Stored product mites commonly occur in agricultural work environments and sometimes in homes in significant numbers. They are a source of allergens that sensitize and induce allergic reactions. This may include atopic dermatitis. The purpose of this investigation was to determine if the common species of storage mites are the sources of molecules that influence the function of human dermal microvascular endothelial cells that regulate the trafficking of inflammatory and immune cells into the dermis during allergic reactions and other skin diseases. Human dermal microvascular endothelial cells were challenged with varying doses of extracts of the storage mites Acarus siro L., Chortoglyphus arcuatus (Troupeau), Lepidoglyphus destructor (Schrank), or Tyrophagus putrescentiae (Schrank) and the secretion of cytokines and expression of adhesion molecules were measured. The role of endotoxin and protein in inducing these responses was evaluated. These stored product mite extracts induced secretion of interleukin-6, interleukin-8, monocyte chemotactic protein-1, and granulocyte/monocyte colony stimulating factor. Some of these effects were induced by protein present in the extracts, some were induced by endotoxin, and some were induced by other substances. C. arcuatus and T. putrescentiae extracts also down-regulated tumor necrosis factor a-induced vascular cell adhesion molecule-1 expression. Stored product mite extracts contain an assortment of molecules, including endotoxins and proteins, which modulate the expression of cell adhesion molecules and the secretion of cytokines by microvascular endothelial cells. These modulating properties varied among mite species indicating that each mite species has a unique set of molecules that is responsible for its activity.

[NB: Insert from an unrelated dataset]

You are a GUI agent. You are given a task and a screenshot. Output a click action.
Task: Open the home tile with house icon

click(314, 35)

Diet influences growth rates and allergen and endotoxin contents of cultured Dermatophagoides farinae and Dermatophagoides pteronyssinus house dust mites.

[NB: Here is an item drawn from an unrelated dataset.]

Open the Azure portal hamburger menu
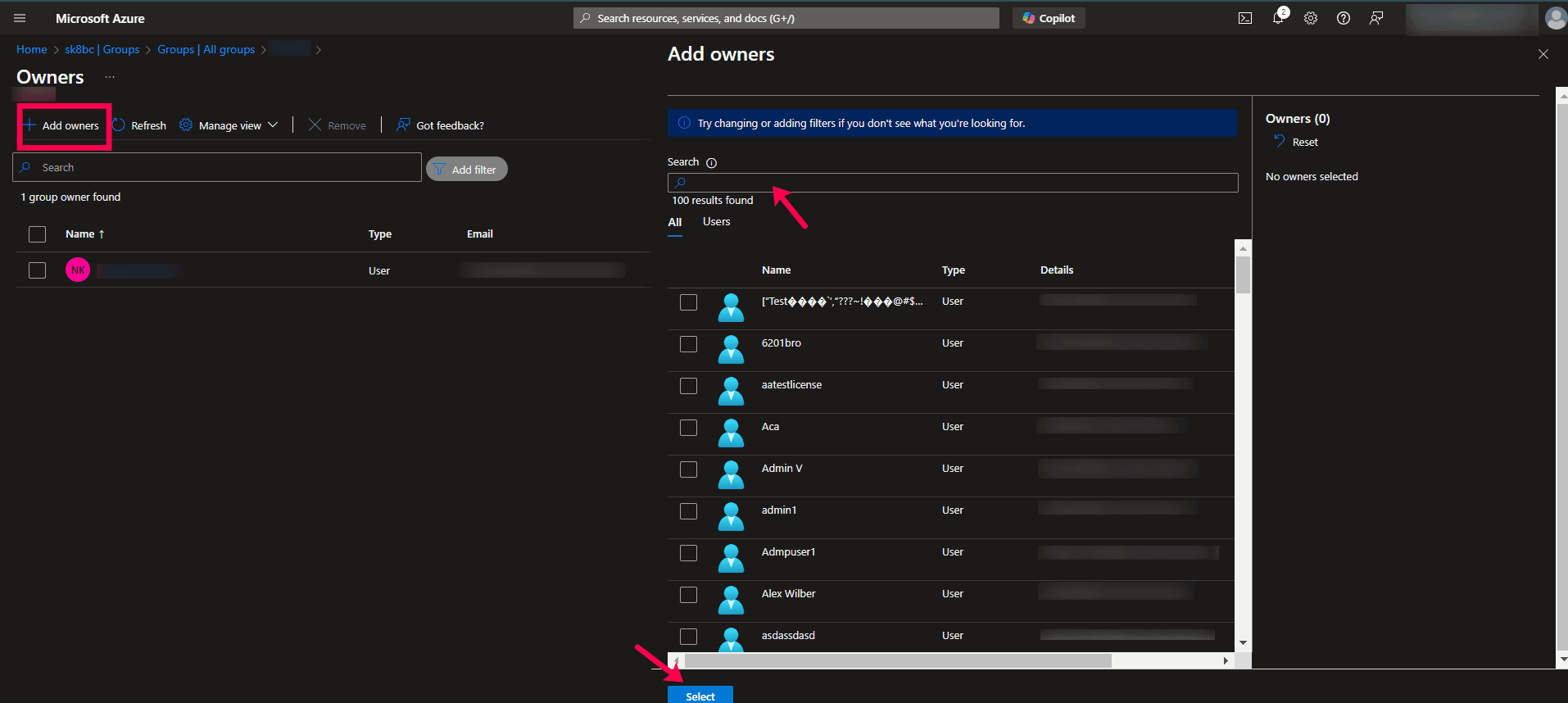 pyautogui.click(x=20, y=18)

BACKGROUND: The house dust mites Dermatophagoides farinae and Dermatophagoides pteronyssinus are cultured to obtain material for the production of allergen extracts for research, diagnostic and immunotherapeutic purposes. METHODS: We cultured mites on two different diets that supported thriving populations and determined the population growth rates, dynamics of allergen accumulation, and endotoxin concentrations in extracts made from mites harvested from the cultures. RESULTS: D. farinae populations grew faster on a diet of rodent chow/yeast than on an egg/yeast diet but a larger peak population size was achieved on the egg/yeast diet. Diet influenced the dynamics of the production of groups 1 and 2 allergens and the group 1/2 ratios for both species. To population peak, Der f 1 was produced at a faster rate on the chow/yeast diet but greater amounts of Der f 1 were produced by mites grown on the egg/yeast diet. D. pteronyssinus populations grew faster and achieved greater density on the egg/yeast diet compared to the chow/yeast diet. D. pteronyssinus produced more Der p 1 than Der p 2 when grown on chow/yeast while more Der p 2 than Der p 1 was produced on egg/yeast. Endotoxin concentrations in extracts made from whole cultures for both species at maximum population density were very different in the two diets. Washing the mites resulted in the loss of up to 88% of the allergen. CONCLUSION: Mite-culturing diet directly effects population growth, the dynamics of allergen accumulation, the group 1/2 allergen ratio and the endotoxin contents in extracts of cultured house dust mites.